Su richiesta dell'ex eurodeputato, invece, l’udienza è stata spostata al 17 gennaio. La decisione è stata comunicata dalla procura federale del Belgio. Francesco Giorgi, compagno di Kaili ed ex assistente di Panzeri, invece non aveva presentato appello contro la misura
Nessuna concessione sulla libertà. Antonio Panzeri, ex eurodeputato e presidente dell’associazione Fight Impunity, e Niccolò Figa-Talamanca, segretario generale di No Peace Without Justice, restano in carcere. La Corte d’appello di Bruxelles ha infatti deciso di annullare la decisione di prima istanza sulla concessione del braccialetto elettronico per Figà-Talamanca (la procura aveva presentato ricorso) e prolungare quindi la custodia cautelare. Su richiesta di Panzeri, invece, l’udienza è stata spostata al 17 gennaio. L’udienza, come nel caso di Eva Kaili, l’ex vicepresidente del Parlamento Europeo, si è tenuta a porte chiuse. La decisione è stata comunicata dalla procura federale del Belgio. Francesco Giorgi, compagno di Kaili ed ex assistente di Panzeri, invece non aveva presentato appello contro la misura.
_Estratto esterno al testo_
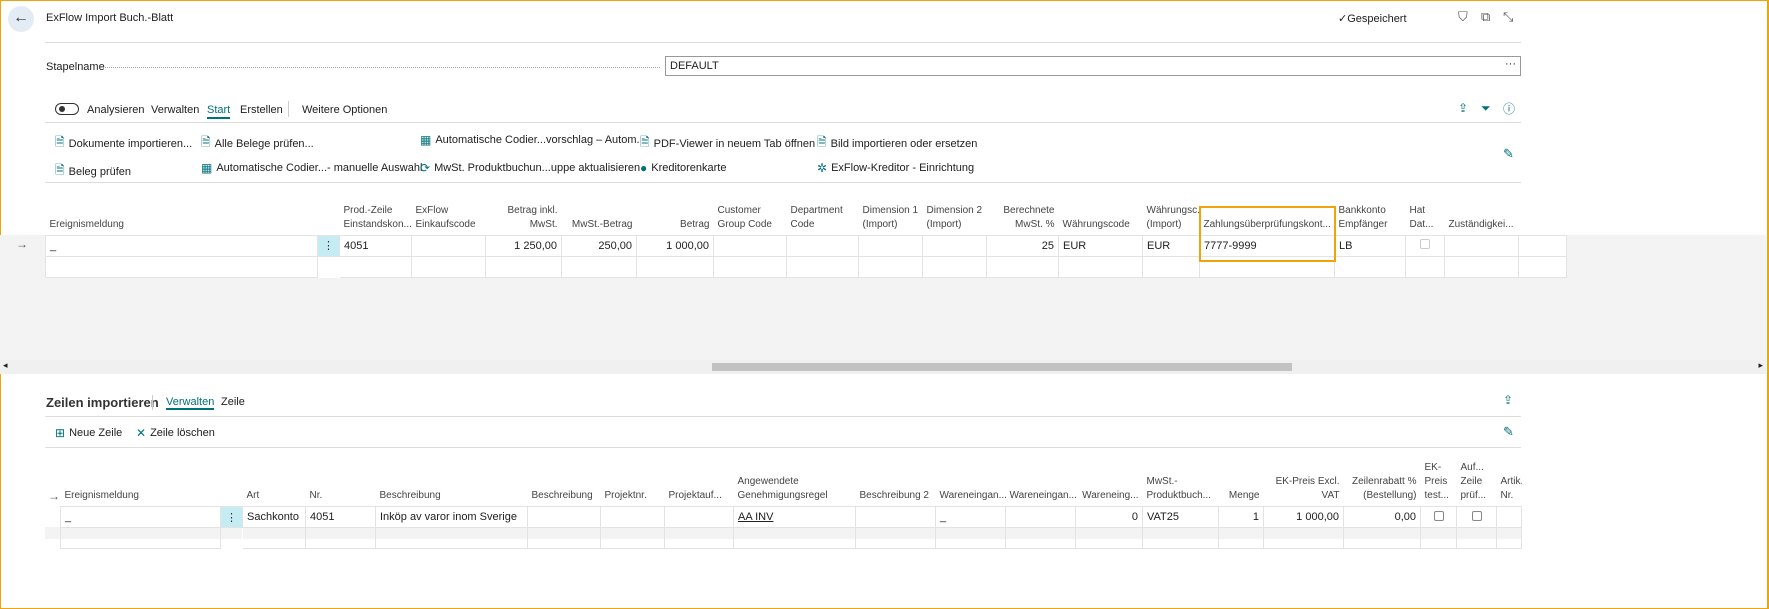 Image resolution: width=1769 pixels, height=609 pixels. Describe the element at coordinates (823, 215) in the screenshot. I see `column-header: Department Code` at that location.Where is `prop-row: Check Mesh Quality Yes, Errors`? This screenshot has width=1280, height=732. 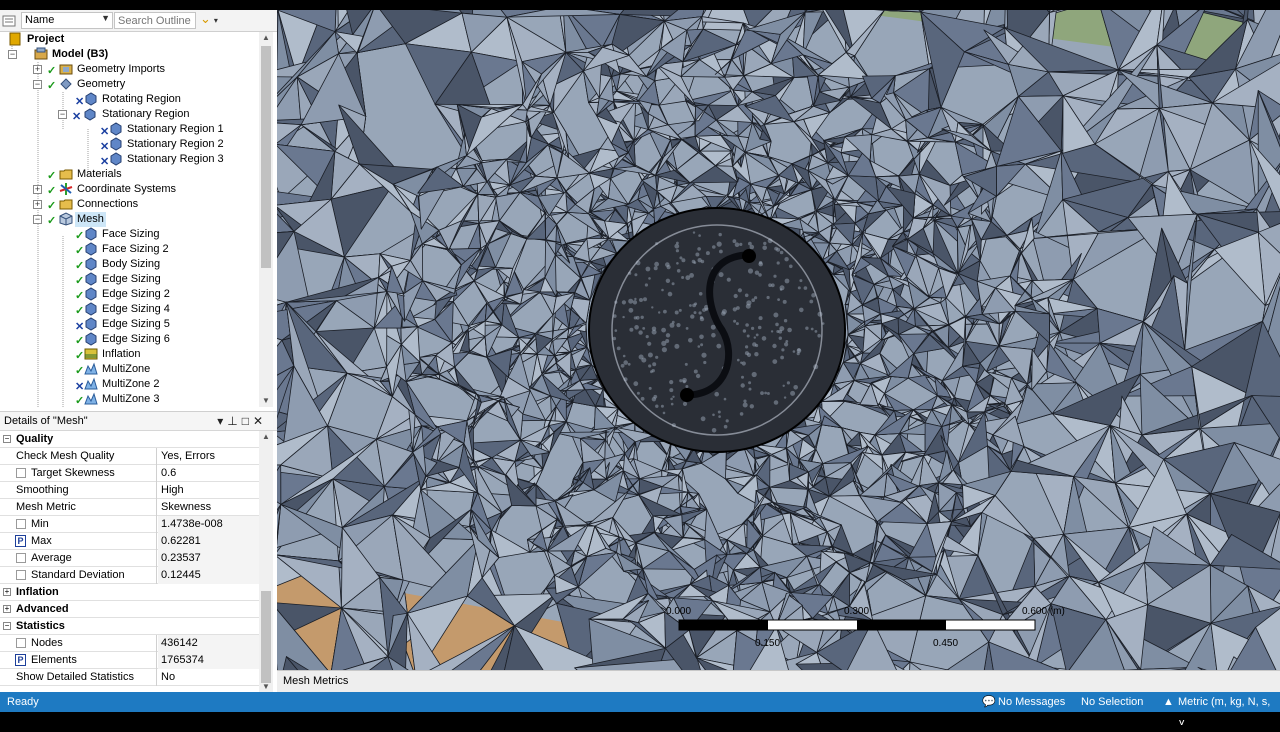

All’inizio dell’inchiesta per associazione a delinquere, corruzione e riciclaggio, che ha squassato le istituzioni europee il 35enne avrebbe ammesso le sue responsabilità cercando di alleggerire la posizione della compagna.
L’ex eurodeputato Pd e i suoi collaboratori, secondo gli investigatori del Belgio, erano in contatto costante per influenzare i dossier a cui tenevano e per i quali sono accusati di aver ricevuto finanziamenti da Qatar e Marocco. Tra le accuse c’è appunto quella di essersi adoperato in favore dell’Emirato di Doha in cambio di denaro. Una contestazione, quella della procura federale di Bruxelles, sostenuta anche da alcune intercettazioni telefoniche. Conversazioni che dimostrano come tra Panzeri e il suo gruppo di collaboratori fosse coordinamento costante. Anche dopo la fine del suo mandato da parlamentare. Nei giorni scorsi anche per Eva Kaili era stata presa la stessa decisione. La linea difensiva del tandem legale tutto ellenico dell’ex vicepresidente del Parlamento europeo non ha convinto i giudici della Camera di consiglio del tribunale di Bruxelles, che dopo una prima udienza a porte chiuse alla fine non le hanno concesso i domiciliari in regime di sorveglianza elettronica. Una decisione che la terrà lontana anche per Natale dalla figlia di due anni. Per gli inquirenti belgi quello che operava era un gruppo “indeterminato e molto ampio” dedito alla consumazione di fatti “di corruzione, operante all’interno di strutture europee con o senza legami con l’Unione Europea” e l’ipotesi è che quello emerso finora sia la prima tranche di una inchiesta più vasta.